Verify the operational baseline at offer stage. Common-charge levels, the building's bylaws and any right of first refusal, reserve fund status, and the subway-tunnel disclosure should all be confirmed with the managing agent and offering plan during due diligence.

What to know if you’re selling

Marketing should emphasize the amenity depth and the location. A boutique 14-unit condominium with a fitness center, children's playroom, and common rooftop terrace, one block from Washington Square Park and NYU, walkable to the W 4th Street station (A/B/C/D/E/F/M) — these are the anchors. The Art Deco lobby character reinforces the streetscape argument.

The boutique scale is the value proposition. Fourteen units at the center of Greenwich Village, with a full amenity program, is a rare combination. Position the intimacy and the amenity depth together, not as a trade-off.

Pricing requires close comparable analysis. With thin in-building data, marketing should reference the most-recent available comps in the building and closely comparable Greenwich Village boutique condominiums.

Closing timelines are condominium-standard. Condominium closings typically move faster than cooperative approvals; there is no board-approval bottleneck, though any right of first refusal should be accounted for in the timeline.

Comparable buildings

If you're considering 88 Washington Place, also evaluate nearby Greenwich Village boutique condominiums — the neighborhood's small-scale, amenitized condominium inventory near Washington Square Park. Compare on common charges, amenity depth, and condominium flexibility rather than on unit count alone.

The Roebling Team at 88 Washington Place

The Roebling Team at Compass works the Greenwich Village boutique-condominium market as part of our broader Manhattan practice. We publish this building profile because buyers and sellers of Greenwich Village boutique condominiums deserve building-specific intelligence — architectural attribution, amenity framework, and comparable analysis — not generic neighborhood commentary.

A historical note on the site: an earlier townhouse here was the home and studio of Ashcan-school painter John Sloan (1915–1927).
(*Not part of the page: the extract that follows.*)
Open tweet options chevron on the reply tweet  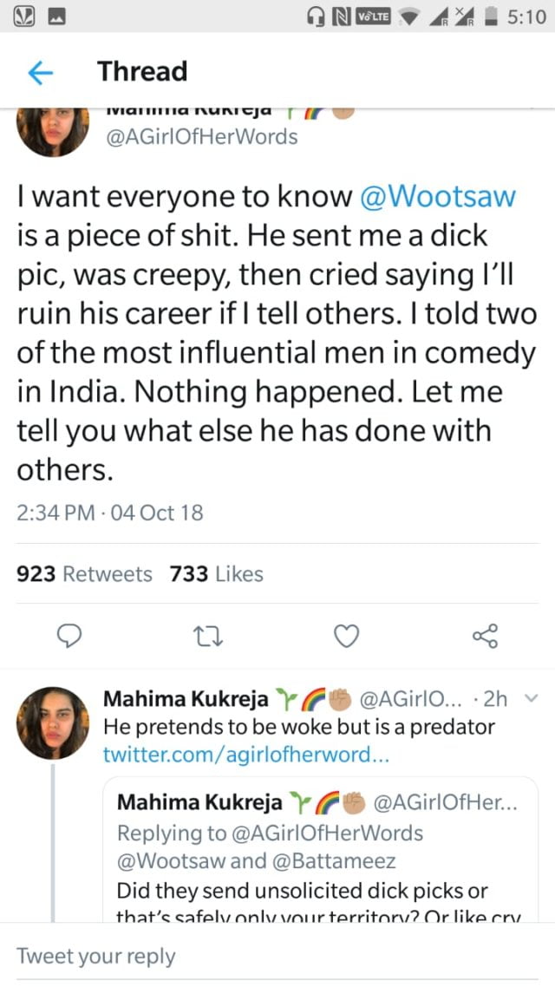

That townhouse was demolished in 1964, and the present building — the 1966 structure rebuilt and expanded in 2007 — has no direct Sloan connection. We state this plainly to correct a common conflation; the present building is a modern conversion, not the Sloan house.

If you're considering a purchase or sale at 88 Washington Place, a 30-minute consultation is the right starting point.

The neighborhood

For the full corridor — architecture, schools, transit, and pricing across Greenwich Village — read The Roebling Team Guide to Greenwich Village.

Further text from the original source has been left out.